Palmer’s venture certainly reflects the specific interests of his own corporate empire, which largely consists of yet-to-be-developed coal and iron ore mines and a variety of tourist resorts and golf courses (each bearing his name). More broadly, however, he voices the concerns of business leaders who fear that Canberra’s backing for President Obama’s anti-China “pivot” to Asia could have catastrophic consequences, given their reliance on Chinese markets.

In November 2011, Palmer denounced Prime Minister Gillard’s announcement that US Marines would be stationed in northern Australia. During this year’s election campaign, he criticised Rudd’s proposal to relocate Sydney’s naval base to northern ports—a move that dovetailed with Washington’s push for a military focus on confronting China.
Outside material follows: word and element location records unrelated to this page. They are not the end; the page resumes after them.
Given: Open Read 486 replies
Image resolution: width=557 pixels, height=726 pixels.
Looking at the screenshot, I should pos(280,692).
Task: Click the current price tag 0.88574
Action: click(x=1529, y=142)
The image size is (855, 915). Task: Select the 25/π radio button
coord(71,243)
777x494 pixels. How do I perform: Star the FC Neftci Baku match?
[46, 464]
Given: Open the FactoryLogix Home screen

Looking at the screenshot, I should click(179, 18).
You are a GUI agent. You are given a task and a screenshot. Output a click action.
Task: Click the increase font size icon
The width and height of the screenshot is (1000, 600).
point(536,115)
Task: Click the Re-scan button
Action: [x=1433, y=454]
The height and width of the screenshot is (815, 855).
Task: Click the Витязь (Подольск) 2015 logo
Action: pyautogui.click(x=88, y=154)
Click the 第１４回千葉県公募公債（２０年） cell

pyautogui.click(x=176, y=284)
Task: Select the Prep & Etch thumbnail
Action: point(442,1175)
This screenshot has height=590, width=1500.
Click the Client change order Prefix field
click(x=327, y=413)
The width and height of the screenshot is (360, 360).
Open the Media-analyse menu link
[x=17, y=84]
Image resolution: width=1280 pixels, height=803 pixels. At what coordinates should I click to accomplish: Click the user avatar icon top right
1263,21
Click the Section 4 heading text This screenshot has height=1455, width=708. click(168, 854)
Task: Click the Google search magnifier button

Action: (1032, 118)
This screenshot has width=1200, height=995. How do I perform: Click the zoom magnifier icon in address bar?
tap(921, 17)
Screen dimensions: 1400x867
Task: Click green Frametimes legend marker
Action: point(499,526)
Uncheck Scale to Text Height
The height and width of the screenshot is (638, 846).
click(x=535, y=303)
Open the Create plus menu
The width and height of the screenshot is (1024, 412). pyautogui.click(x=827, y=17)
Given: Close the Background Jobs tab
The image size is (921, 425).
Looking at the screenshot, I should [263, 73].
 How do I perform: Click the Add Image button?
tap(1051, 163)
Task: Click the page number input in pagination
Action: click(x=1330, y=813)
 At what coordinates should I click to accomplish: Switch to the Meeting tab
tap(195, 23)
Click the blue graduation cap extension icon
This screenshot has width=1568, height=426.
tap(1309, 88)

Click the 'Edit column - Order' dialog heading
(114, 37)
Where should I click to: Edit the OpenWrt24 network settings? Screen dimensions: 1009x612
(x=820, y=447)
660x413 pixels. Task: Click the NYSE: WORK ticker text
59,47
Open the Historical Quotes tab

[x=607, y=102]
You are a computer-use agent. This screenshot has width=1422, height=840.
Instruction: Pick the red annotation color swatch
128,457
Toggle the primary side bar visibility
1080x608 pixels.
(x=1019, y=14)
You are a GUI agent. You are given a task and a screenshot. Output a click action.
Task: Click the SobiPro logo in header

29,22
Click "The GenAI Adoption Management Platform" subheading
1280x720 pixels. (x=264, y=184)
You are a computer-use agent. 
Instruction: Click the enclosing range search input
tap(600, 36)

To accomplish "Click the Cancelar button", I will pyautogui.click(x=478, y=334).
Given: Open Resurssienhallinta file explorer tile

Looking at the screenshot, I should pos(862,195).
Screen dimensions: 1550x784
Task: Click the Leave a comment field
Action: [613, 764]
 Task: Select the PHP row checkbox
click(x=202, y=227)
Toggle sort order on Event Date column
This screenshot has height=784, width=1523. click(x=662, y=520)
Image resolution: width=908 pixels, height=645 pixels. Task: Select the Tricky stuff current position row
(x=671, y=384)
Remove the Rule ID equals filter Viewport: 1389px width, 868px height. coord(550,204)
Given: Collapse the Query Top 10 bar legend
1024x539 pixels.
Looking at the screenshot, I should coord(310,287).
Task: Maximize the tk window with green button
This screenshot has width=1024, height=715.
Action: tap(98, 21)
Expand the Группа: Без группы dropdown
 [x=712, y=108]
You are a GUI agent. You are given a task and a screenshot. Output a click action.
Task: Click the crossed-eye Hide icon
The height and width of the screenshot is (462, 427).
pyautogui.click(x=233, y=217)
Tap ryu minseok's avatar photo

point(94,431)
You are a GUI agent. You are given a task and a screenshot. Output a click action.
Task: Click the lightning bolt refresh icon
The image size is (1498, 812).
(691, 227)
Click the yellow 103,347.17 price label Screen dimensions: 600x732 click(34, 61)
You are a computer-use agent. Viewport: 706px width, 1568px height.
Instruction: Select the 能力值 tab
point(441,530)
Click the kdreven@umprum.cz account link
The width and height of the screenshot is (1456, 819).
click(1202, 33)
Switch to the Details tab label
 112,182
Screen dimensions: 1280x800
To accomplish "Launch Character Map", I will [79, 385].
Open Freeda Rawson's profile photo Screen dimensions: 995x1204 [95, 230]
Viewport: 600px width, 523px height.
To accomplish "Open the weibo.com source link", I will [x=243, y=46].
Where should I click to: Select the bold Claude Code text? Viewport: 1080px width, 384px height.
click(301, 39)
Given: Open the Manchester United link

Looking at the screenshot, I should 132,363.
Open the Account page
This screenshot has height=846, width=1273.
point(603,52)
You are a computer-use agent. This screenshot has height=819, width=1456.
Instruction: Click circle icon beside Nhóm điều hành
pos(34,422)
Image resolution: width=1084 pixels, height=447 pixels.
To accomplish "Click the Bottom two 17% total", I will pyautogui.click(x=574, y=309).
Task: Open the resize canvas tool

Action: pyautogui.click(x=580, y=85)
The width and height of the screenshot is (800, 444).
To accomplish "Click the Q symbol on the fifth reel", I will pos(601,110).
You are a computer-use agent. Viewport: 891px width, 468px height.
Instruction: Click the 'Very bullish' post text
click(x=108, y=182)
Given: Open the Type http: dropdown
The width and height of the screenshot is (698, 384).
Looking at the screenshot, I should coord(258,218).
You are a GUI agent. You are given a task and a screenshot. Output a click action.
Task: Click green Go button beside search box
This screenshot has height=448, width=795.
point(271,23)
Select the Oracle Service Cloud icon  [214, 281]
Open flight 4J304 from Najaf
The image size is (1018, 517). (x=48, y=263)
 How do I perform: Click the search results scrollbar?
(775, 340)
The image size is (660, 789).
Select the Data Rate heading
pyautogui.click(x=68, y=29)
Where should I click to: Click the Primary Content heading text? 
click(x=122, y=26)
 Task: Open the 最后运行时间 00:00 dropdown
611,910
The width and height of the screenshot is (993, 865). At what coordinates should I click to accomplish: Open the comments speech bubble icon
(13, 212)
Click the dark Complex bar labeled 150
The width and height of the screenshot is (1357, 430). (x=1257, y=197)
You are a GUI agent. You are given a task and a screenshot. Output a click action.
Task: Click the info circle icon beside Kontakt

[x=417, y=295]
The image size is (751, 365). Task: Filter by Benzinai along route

Palmer’s financial prospects depend heavily on exports to China and on loans secured from Chinese corporations. His $6.4 billion China First project in central Queensland, consisting of four underground mines, two open-cut mines and a 468-kilometre rail line to a port, still needs federal government approval. Much of the funding is from the Chinese state-owned Eximbank, and most of the coal will be purchased by China Power International Holding, a power plant operator.

Doubts have been expressed in the financial media about the true extent of Palmer’s wealth, which was estimated earlier this year by Business Review Weekly at $2.2 billion, down from $3.85 billion a year ago as falling commodity prices took their toll. Forbes magazine estimated in January last year that he was worth considerably less—around $864.5 million.

The PUP secured its votes despite Palmer coming under sustained attack in the Murdoch media. Throughout the election campaign it published article after article casting doubt on the viability of his business empire. While not explicitly criticising Palmer on foreign policy, the same outlets have aligned themselves closely behind the US “pivot.”

After the election, Murdoch’s flagship, the Australian, voiced apprehension about the destabilising impact of the PUP on the political establishment. A September 9 editorial declared: “The outbreak of discontent that attracted more than half-a-million votes to the Palmer United Party is a potentially disruptive development that will test Mr Abbott’s resolve to run a grown-up government.”

The editorial warned that the “fracture on the conservative side of politics has all the hallmarks of Pauline Hanson’s One Nation movement.” Between 1996 and 1998, Hanson, who was initially backed by the media, secured a political following by posturing as an opponent of the political establishment, based on trade and investment protectionism and anti-refugee xenophobia. Having used Hanson to shift the political agenda to the right, the media then turned on her. The Howard government, with Abbott in the vanguard, executed a two-pronged demolition job on Hanson, simultaneously adopting her anti-refugee crusade while railroading her to jail on anti-democratic electoral fraud charges.

Whether Palmer will be subjected to a similar offensive, or will be courted by the Abbott government, is not yet clear. Nonetheless, his intervention into electoral politics reflects deep instability, and rifts within the ruling class, as well as widespread popular disaffection, which at present takes rather confused and inchoate forms.